Что сделать:
• A. Объясните по фрагменту документа, почему командир не рассказывает всего, что ему хотелось. Уложитесь в одно–три предложения.
• B. Пожалуйста, воспроизведите точно отрывок из фрагмента документа, начиная со слов «Наконец, политрук порывисто» и заканчивая словами «руки не попадет.».

Раньше командир по поводу песни: «Это надо распространить. На меня она и то подействовала. А ведь меня агитировать не надо. А представляете — для молодежи!»
Интересуется сапогами одного бойца.
— Текут? Плохие? Вот у меня сверху будто хорошие, а тоже текут. И портянка гниет, как немецкий тыл.
По другому случаю:
— Теперь хорошо. Они тыл нынче не могут удержать. Мечутся туда-сюда. А было время — мы из леса носа не показывали. Эта зима для них последняя.
Политрук интересуется, когда могу принести рассказы. Ухожу за рукописями. Мария идет из хаты Евангелиста домой. К ней в темноте сестра Евангелиста:
— Ой, хоть бы побачить. Яки воны наши.
Рукописи Мария приносит в голенище сапога. Просматриваю, уношу дальше также. Все в другой хате, возле приемника. Там орудует Евангелист. Командир и политрук припали к наушникам. Пара партизан стоит молча.
Наконец, политрук порывисто ставит лампешку на лавку, начинает быстро просматривать одну, другую рукопись.
— Так обязательно вторые экземпляры. Условились?
Позже командир.
— Петя, перепиши песню.
Переписываю сам.
Евангелист:
— Прочитайте, Леонидович! Он и нам редко читает.
Читаю. Командир к партизанам:
— Что, хлопцы, хорошая песня?
— Хорошая. А какой мотив?
— Это уж вы сами подберите.
Я подписываю ее.
— Можно своей фамилией? Надеюсь, она ни в чьи руки не попадет.
— Конечно. Мы дорого продаем свою жизнь. Так просто не попадаемся.
Он берет, вкладывает в боковой карман между бумажками.
— Это будет моя любимая песня.
Политрук ушел. Командир остался.
— Ну, сейчас будем уходить.
Стояли молча.
Он:
— Столько хотелось рассказать, но нельзя. У нас строго. Когда будете с нами — все можно. А сейчас нельзя.
— Я понимаю. Потому и не спрашиваю.
Сидели еще во второй хате. Он жаловался:
— Мы совсем одичаем скоро. У нас первая такая встреча. Обыкновенно боятся. Было время — из лесов не показывались.
Политрук пришел.
— Будем отправляться!
Приказал комвзводу:
— Выводите людей к той хате с краю. Знаете?
Потом перешли во вторую. Прощались.
— Ну, мы условились с вами.
— Да. Да.
О пароле: «Пришлем откуда-нибудь из другого населенного пункта человека».
Политрук начинает прощаться с меня. Командир:
— А я отсюда. — Начинает с Евангелиста.

Данные ниже:
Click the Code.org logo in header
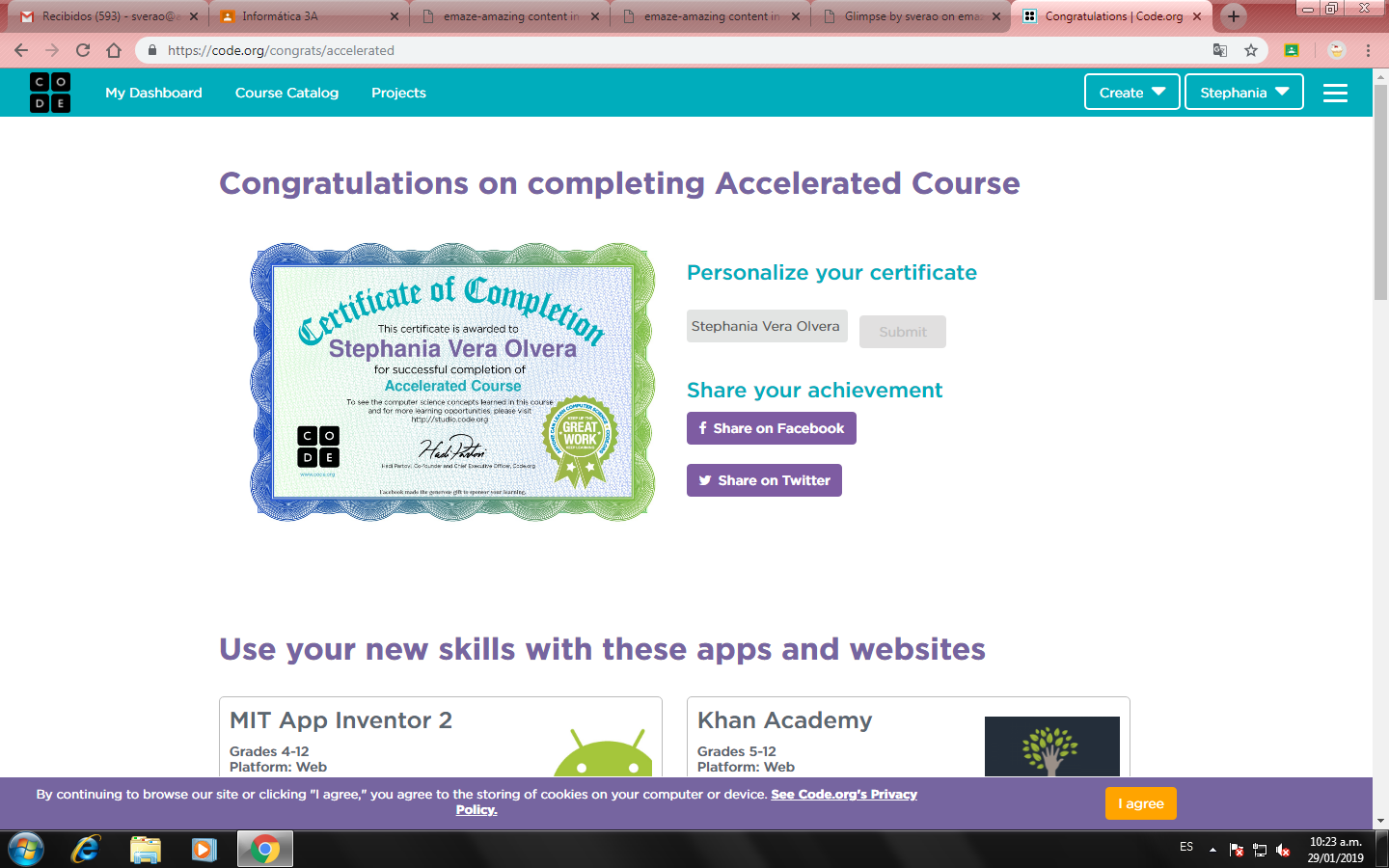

Ответы по заданиям:
• A. Командир говорит, что у них строго, поэтому сейчас рассказывать нельзя. Всё можно будет, когда собеседник будет с ними.

• B.
Наконец, политрук порывисто ставит лампешку на лавку, начинает быстро просматривать одну, другую рукопись.
— Так обязательно вторые экземпляры. Условились?
Позже командир.
— Петя, перепиши песню.
Переписываю сам.
Евангелист:
— Прочитайте, Леонидович! Он и нам редко читает.
Читаю. Командир к партизанам:
— Что, хлопцы, хорошая песня?
— Хорошая. А какой мотив?
— Это уж вы сами подберите.
Я подписываю ее.
— Можно своей фамилией? Надеюсь, она ни в чьи руки не попадет.